Oral Presentation Epigenetics 2013

Identifying novel epigenetic modifiers of pluripotency and reprogramming using X inactivation as a model system (#7)

Andrew Keniry 1 , Linden J Gearing 1 , Tracy Willson 1 , Miha Pakusch 1 , Sarah Kinkel 1 , Darcy Moore 1 , Jarny Choi 1 , Douglas Hilton 1 , Matthew Ritchie 1 , Marnie Blewitt 1
  1. Walter and Eliza Hall Institute, Parkville, VIC, Australia

Our understanding of the role of epigenetic marks in gene regulation, and the factors that both add and remove these marks, is increasing rapidly.  There are, however, many epigenetic modifying proteins that are yet to be identified, with our own analysis suggesting up to 1200 currently uncharacterised proteins could have the capacity to modify the epigenome.  As such, we are developing a novel in vitro system with which to screen for unknown epigenetic modifiers.

Using X inactivation in female mouse embryonic stem cells as both a model epigenetic process and a marker of pluripotency, we are performing an RNA interference screen against all 1200 genes that we predict have epigenetic potential.  We have created GFP and mCherry knock-in alleles at the X-linked Hprt locus that allow us to independently monitor transcriptional activity from both X chromosomes by FACS, giving us an unprecedented ability to track the silencing status of each X chromosome.

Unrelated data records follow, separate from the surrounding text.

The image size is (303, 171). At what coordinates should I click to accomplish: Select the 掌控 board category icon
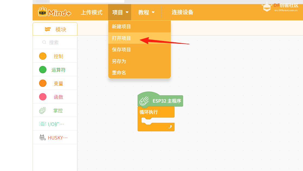(43, 110)

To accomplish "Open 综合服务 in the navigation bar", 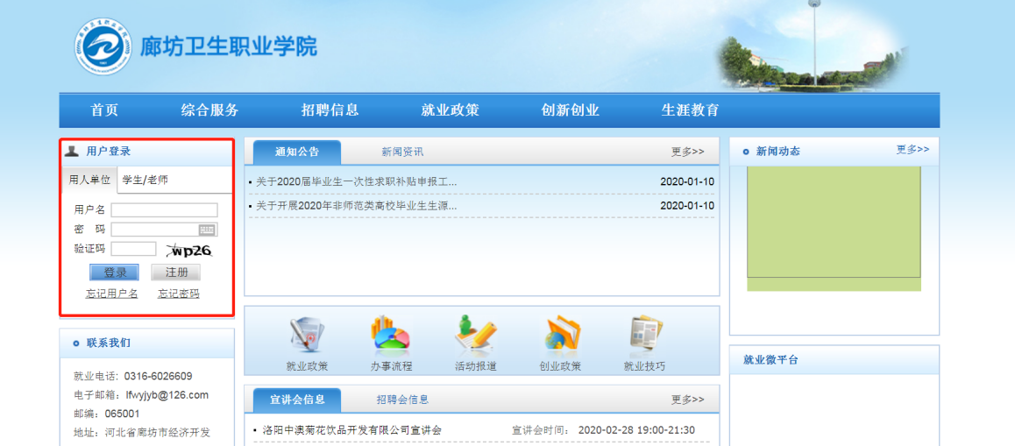I will click(x=209, y=110).
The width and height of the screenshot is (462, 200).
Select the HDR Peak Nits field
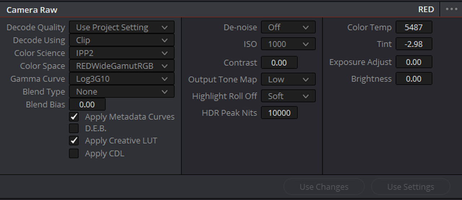(x=279, y=113)
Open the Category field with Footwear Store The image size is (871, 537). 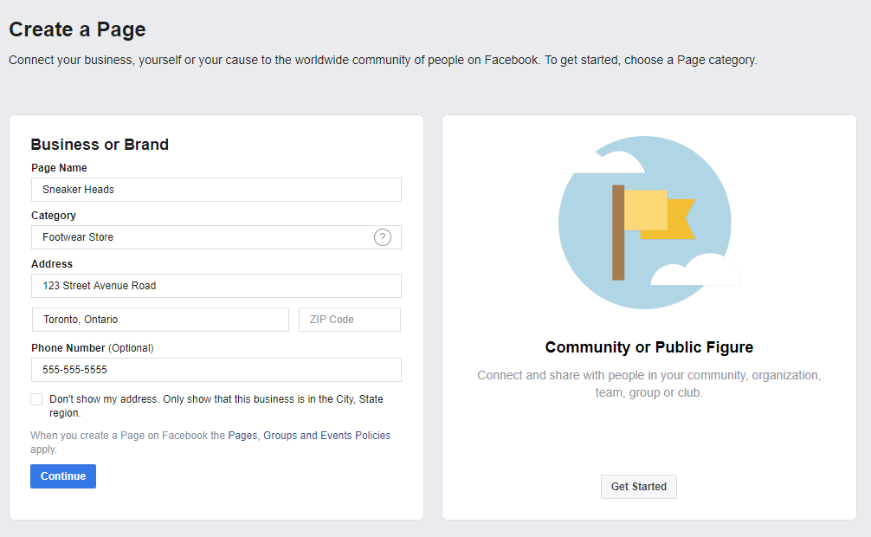pyautogui.click(x=216, y=237)
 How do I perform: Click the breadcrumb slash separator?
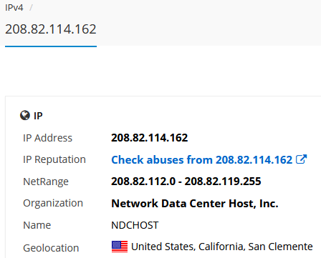pos(31,8)
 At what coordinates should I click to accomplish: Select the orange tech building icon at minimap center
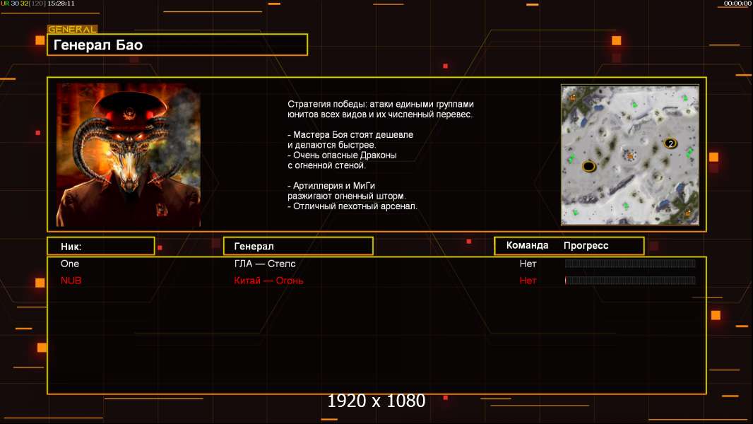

Female embryonic stem cells have two active X chromosomes, however upon differentiation one chromosome is silenced due to X inactivation.  Conversely, to reprogram a female somatic cell back to the pluripotent state the silenced X chromosome must be reactivated.  Our fluorescent cell system allows us to rapidly monitor these cellular processes, enabling us to screen for epigenetic modifiers of X inactivation, pluripotency and reprogramming.  Pilot experiments suggest that our approach is valid and we have now begun to screen our first pool of ~150 genes.